E mais uma da Sede Central, para que não digam que criticamos as outras escolas. Um praticante estava conosco havia cinco anos e saiu-se com esta: “Mestre DeRose, o professor Fulano é um ótimo instrutor. A parte da aula que eu mais gosto é a parte espiritual.” O tal instrutor Fulano ficou vermelho, gaguejou, deu uma bronca no aluno e passou horas nos justificando que ele jamais disse qualquer coisa que pudesse ter passado essa falsa imagem. Pois é, mas também não deve ter aplicado as perguntas regulamentares no final de cada classe nem deve ter aplicado os testes mensais para avaliar o que o aluno estava absorvendo.

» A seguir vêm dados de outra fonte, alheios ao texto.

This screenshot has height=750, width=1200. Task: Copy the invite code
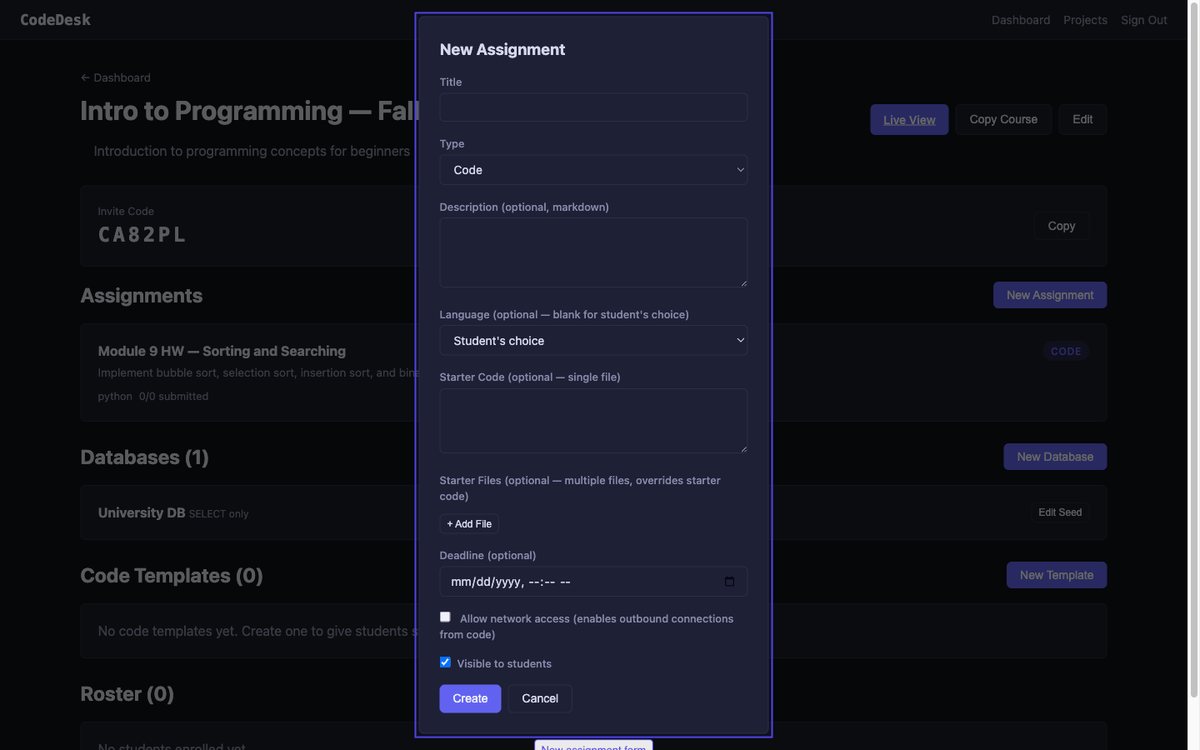pyautogui.click(x=1061, y=226)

Para melhorar o nível dos alunos, a primeira providência é incentivar todos os praticantes, mesmo os que não querem se tornar instrutores, a participar do exame mensal com vinte perguntas, extraídas do livro Tratado de Yôga. São as perguntas do mês. O teste mensal é para que o próprio praticante conscientize que existe um universo fascinante que ele ainda não conhece sobre a Nossa Cultura. Este procedimento tem também a utilidade de proporcionar um feed-back ao instrutor e lhe fornecer meios para que faça mais em benefício do aluno.

A Profa. Rosana Ortega, da Unidade Berrini, São Paulo, declarou que a partir do momento em que os testes começaram a ser aplicados, seus alunos ficaram mais engajados e passaram a estudar muito mais. Ninguém se recusou a participar da avaliação. Pelo contrário. “O pessoal está curtindo!” Mesmo antes, ao dar informações ao candidato, o instrutor percebe que ele passa a valorizar mais o curso quando sabe que há um monitoramento sério do seu progresso.

A Profa. Marisol Espinosa, de Porto Alegre, confirmou: depois que passou a oferecer os testes mensais aos alunos, todos gostaram e desenvolveram uma fidelidade maior pelo SwáSthya e pela escola.

Além dos testes mensais voluntários, a Profa. Vanessa de Holanda, da Unidade Leblon, Rio de Janeiro, certa vez me disse que no final de cada prática aplicava as perguntas do livro. Sua tática era a de avisar na sessão anterior qual iria ser o capítulo sobre o qual seria feita a pergunta da aula seguinte. Segmentando o estudo dessa forma, conseguiu estimular os alunos a ler mais e tomar gosto pelo livro. Alguns confessaram que não conseguiram parar mais de lê-lo.